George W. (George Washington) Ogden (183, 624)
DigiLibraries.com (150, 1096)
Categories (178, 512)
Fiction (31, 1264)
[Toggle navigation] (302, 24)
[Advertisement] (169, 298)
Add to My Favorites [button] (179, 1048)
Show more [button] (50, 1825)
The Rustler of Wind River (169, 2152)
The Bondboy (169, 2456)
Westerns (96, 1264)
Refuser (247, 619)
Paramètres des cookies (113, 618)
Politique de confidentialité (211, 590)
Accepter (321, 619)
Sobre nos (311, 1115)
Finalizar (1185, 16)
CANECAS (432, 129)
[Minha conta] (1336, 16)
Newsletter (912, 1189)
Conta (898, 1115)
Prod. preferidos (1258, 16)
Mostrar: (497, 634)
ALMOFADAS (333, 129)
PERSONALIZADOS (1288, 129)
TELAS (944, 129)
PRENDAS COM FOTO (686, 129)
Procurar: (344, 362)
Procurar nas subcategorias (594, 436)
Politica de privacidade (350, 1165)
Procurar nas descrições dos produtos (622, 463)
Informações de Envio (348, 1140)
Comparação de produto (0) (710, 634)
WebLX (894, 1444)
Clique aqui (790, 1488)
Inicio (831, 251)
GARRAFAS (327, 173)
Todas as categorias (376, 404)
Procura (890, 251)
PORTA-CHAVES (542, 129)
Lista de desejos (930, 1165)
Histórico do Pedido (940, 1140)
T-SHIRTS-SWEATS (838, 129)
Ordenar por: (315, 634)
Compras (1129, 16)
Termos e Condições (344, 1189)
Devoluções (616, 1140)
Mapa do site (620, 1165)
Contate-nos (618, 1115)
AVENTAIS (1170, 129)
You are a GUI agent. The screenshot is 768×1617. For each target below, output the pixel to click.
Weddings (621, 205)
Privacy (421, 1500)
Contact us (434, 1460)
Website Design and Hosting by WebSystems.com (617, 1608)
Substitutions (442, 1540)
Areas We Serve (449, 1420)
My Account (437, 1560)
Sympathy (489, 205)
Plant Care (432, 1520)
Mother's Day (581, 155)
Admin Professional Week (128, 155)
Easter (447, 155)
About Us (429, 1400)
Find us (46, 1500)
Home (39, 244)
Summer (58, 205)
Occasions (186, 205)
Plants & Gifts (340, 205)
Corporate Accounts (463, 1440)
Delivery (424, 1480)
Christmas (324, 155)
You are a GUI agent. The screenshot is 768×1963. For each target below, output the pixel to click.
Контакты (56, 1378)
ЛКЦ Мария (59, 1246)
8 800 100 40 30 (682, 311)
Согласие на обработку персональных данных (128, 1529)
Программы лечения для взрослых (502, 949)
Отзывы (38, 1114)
————
--- DIRECTIONS ---
Out of the data above, set down the lines from the one with "Contate-nos (618, 1115)" to the one with "Christmas (324, 155)", both included, exactly as written and with no additions.

--- RESPONSE BOX ---
Contate-nos (618, 1115)
AVENTAIS (1170, 129)
You are a GUI agent. The screenshot is 768×1617. For each target below, output the pixel to click.
Weddings (621, 205)
Privacy (421, 1500)
Contact us (434, 1460)
Website Design and Hosting by WebSystems.com (617, 1608)
Substitutions (442, 1540)
Areas We Serve (449, 1420)
My Account (437, 1560)
Sympathy (489, 205)
Plant Care (432, 1520)
Mother's Day (581, 155)
Admin Professional Week (128, 155)
Easter (447, 155)
About Us (429, 1400)
Find us (46, 1500)
Home (39, 244)
Summer (58, 205)
Occasions (186, 205)
Plants & Gifts (340, 205)
Corporate Accounts (463, 1440)
Delivery (424, 1480)
Christmas (324, 155)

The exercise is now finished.